Talking to Rubashkin and those in his inner circle, an explanation of the recent unpleasant events slowly emerges: that Agriprocessors has grown exponentially while its management has remained rooted in a kind of naive, family-butcher-shop mentality, and that furthermore, the company never knowingly hired underage workers and had no interest in doing so. Rubashkin tells me that he is hardly the monster his critics make him out to be. He says his business life is inseparable from his religious one. “Divine providence wanted me to be a butcher,” he says. Founding Agriprocessors, he goes on, was as much a religious calling as a business one: “This is the belief of my Rebbe…the belief of my fellow Hasidim, that we are supposed to help any Jew be an observant Jew, in an honest and truthful way.”
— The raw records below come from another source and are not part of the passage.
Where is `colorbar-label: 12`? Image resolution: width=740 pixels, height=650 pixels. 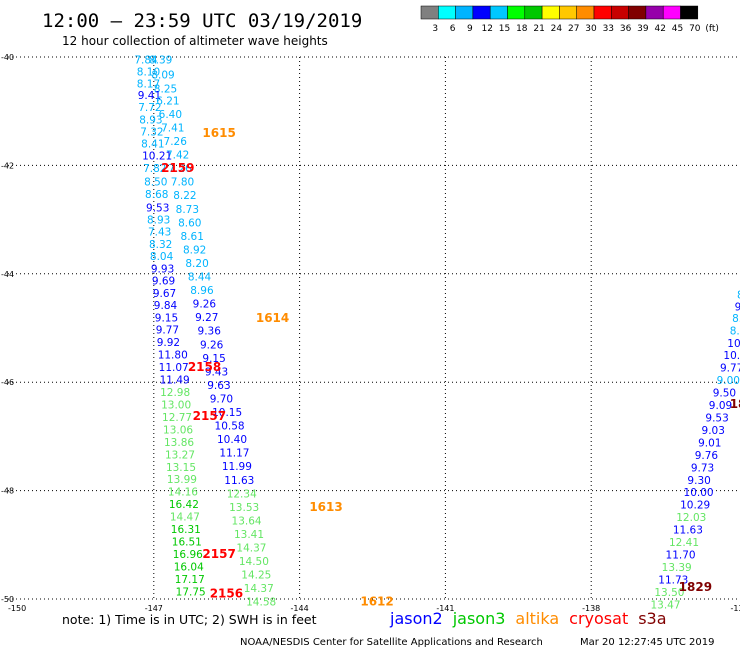
colorbar-label: 12 is located at coordinates (486, 29).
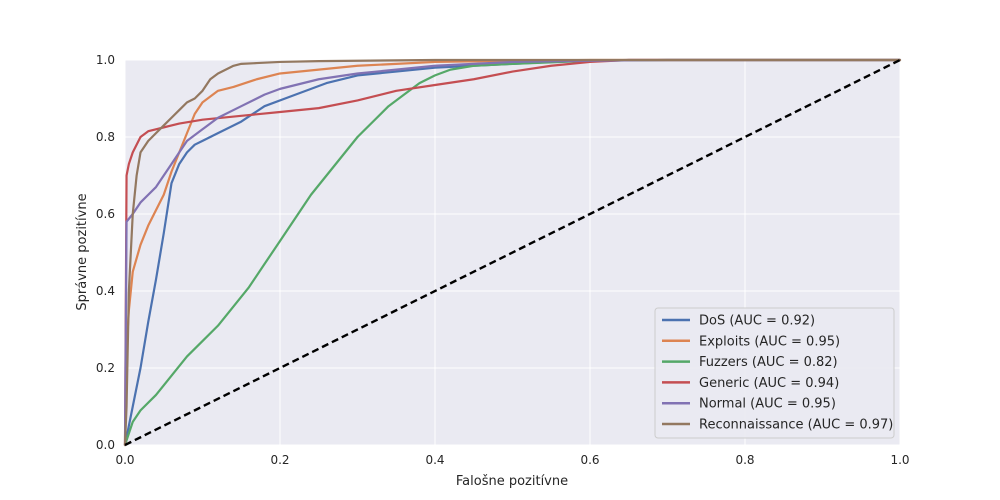 This screenshot has height=500, width=1000. What do you see at coordinates (512, 482) in the screenshot?
I see `x-axis-label: Falošne pozitívne` at bounding box center [512, 482].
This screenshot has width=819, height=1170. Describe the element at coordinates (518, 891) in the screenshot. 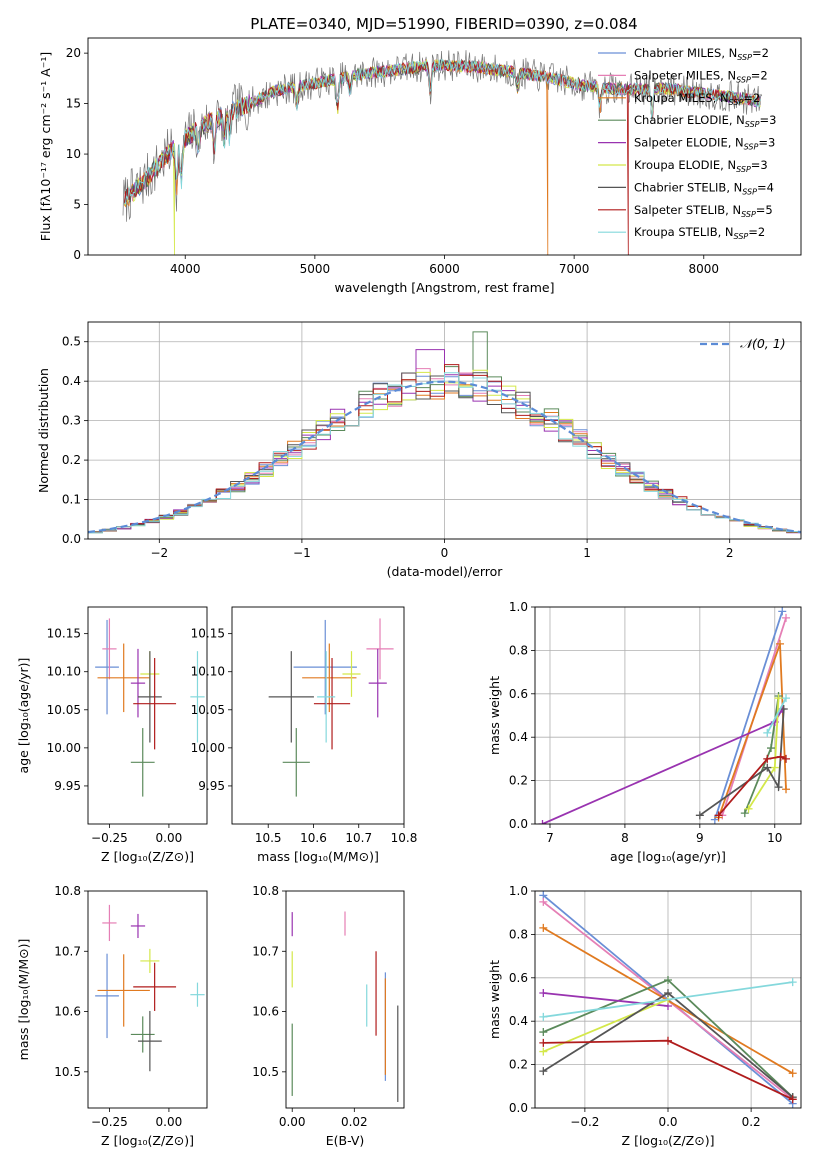

I see `weight-vs-z-ytick-label: 1.0` at that location.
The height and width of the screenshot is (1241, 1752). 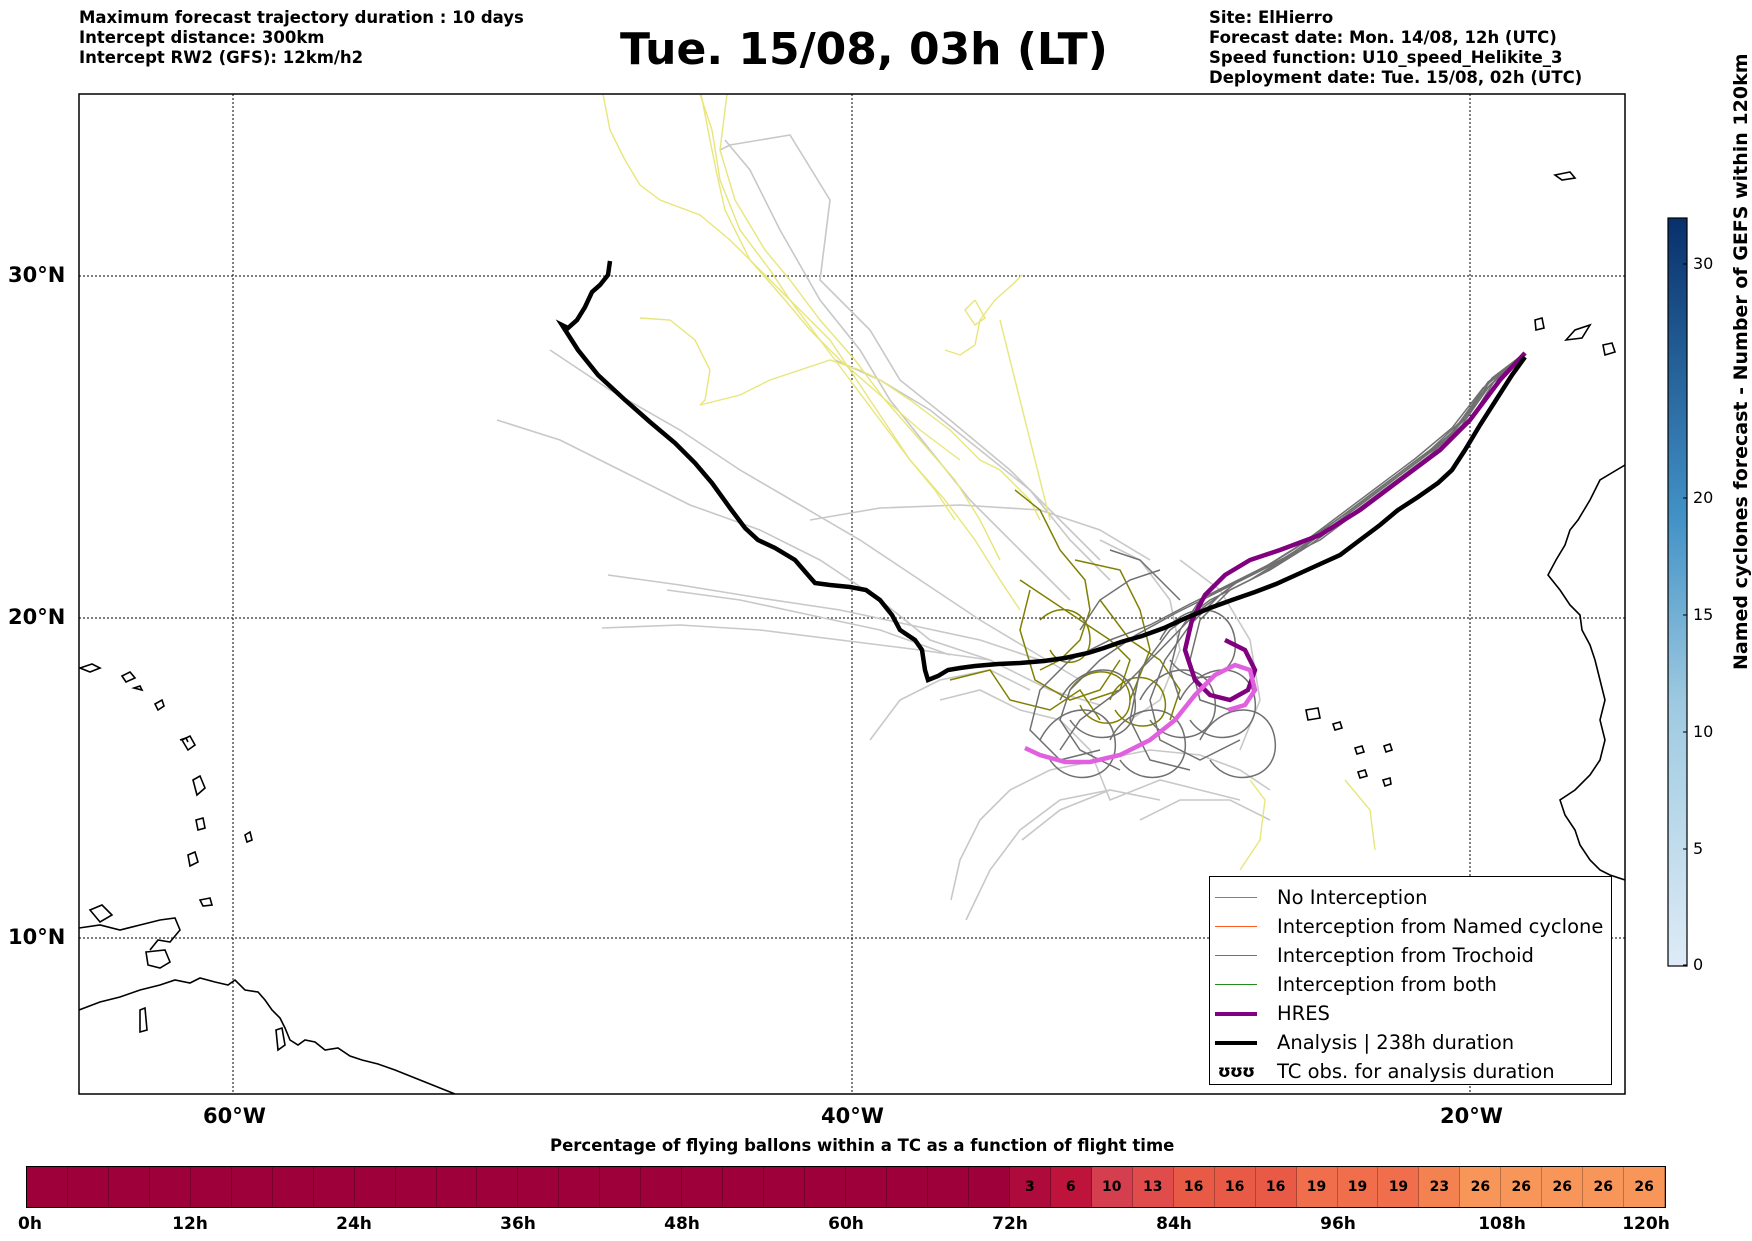 I want to click on legend-item-no-interception: No Interception, so click(x=1410, y=898).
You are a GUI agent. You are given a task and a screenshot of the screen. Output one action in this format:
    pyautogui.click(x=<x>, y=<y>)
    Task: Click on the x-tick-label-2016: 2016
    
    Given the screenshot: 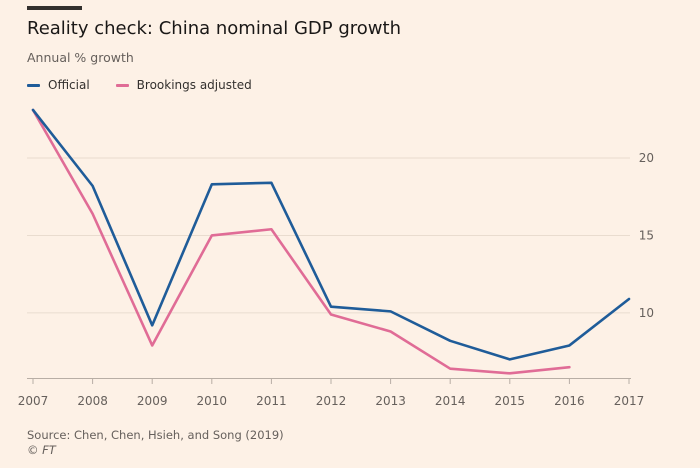 What is the action you would take?
    pyautogui.click(x=570, y=401)
    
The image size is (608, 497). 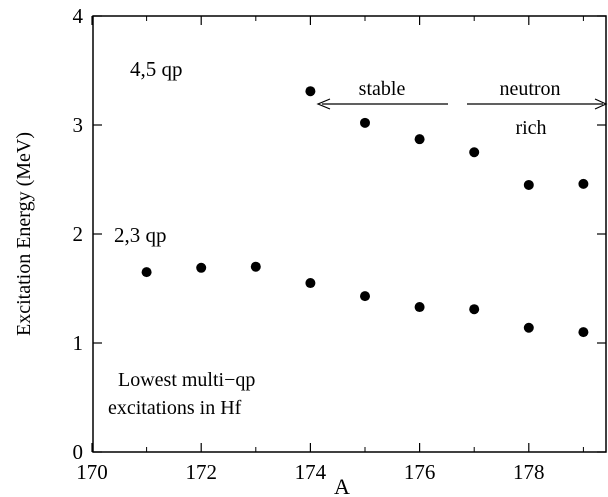 What do you see at coordinates (420, 472) in the screenshot?
I see `x-tick-label: 176` at bounding box center [420, 472].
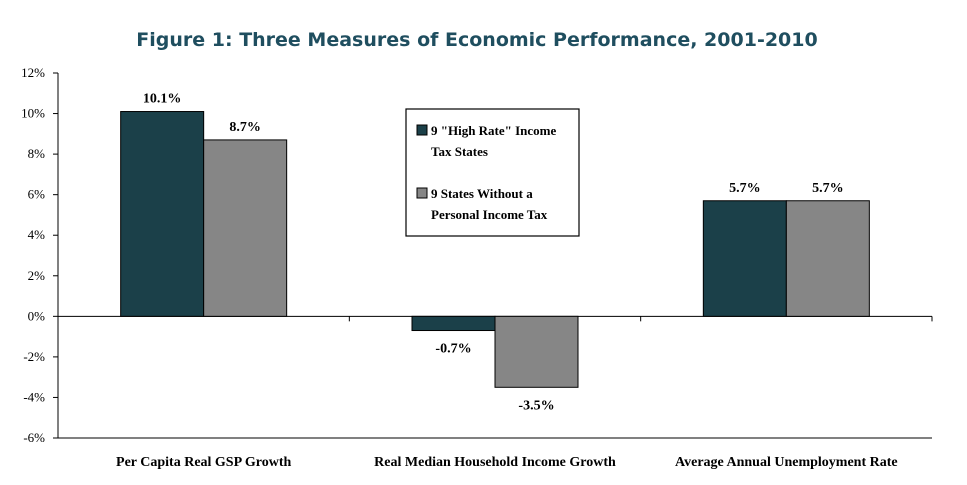 This screenshot has width=967, height=485. I want to click on data-label: 8.7%, so click(245, 128).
Perhaps. But Agriprocessors, as it turns out, has a less than pristine record of regulatory compliance. And in early September, less than three weeks after I spoke with Rubashkin, Iowa’s attorney general filed charges alleging 9,311 violations of child-labor law against Rubashkin and his 48-year-old son Sholom—who, until the raid, oversaw the day-to-day operation of the Postville plant—as well as identical charges against three managers in Agriprocessors’ Postville human resources office. (All have entered pleas of not guilty.) On the same day, I.C.E. agents arrested two of those human-resources managers on felony charges: one for allegedly faking H.R. documents to cover up the hiring of undocumented workers and abetting identity theft, the other for harboring and aiding undocumented aliens, some of them minors. (The managers have pleaded not guilty to these charges also.)
Meanwhile, Agriprocessors faces an ongoing I.C.E. investigation, while the Orthodox Union, a Jewish group that is the country’s largest kosher-meat certifier, threatened to revoke the company’s kosher certification. And everywhere I went in Postville, former employees and their advocates described a corporate culture that they said seemed guided less by religion than by greed, deception, and hostility.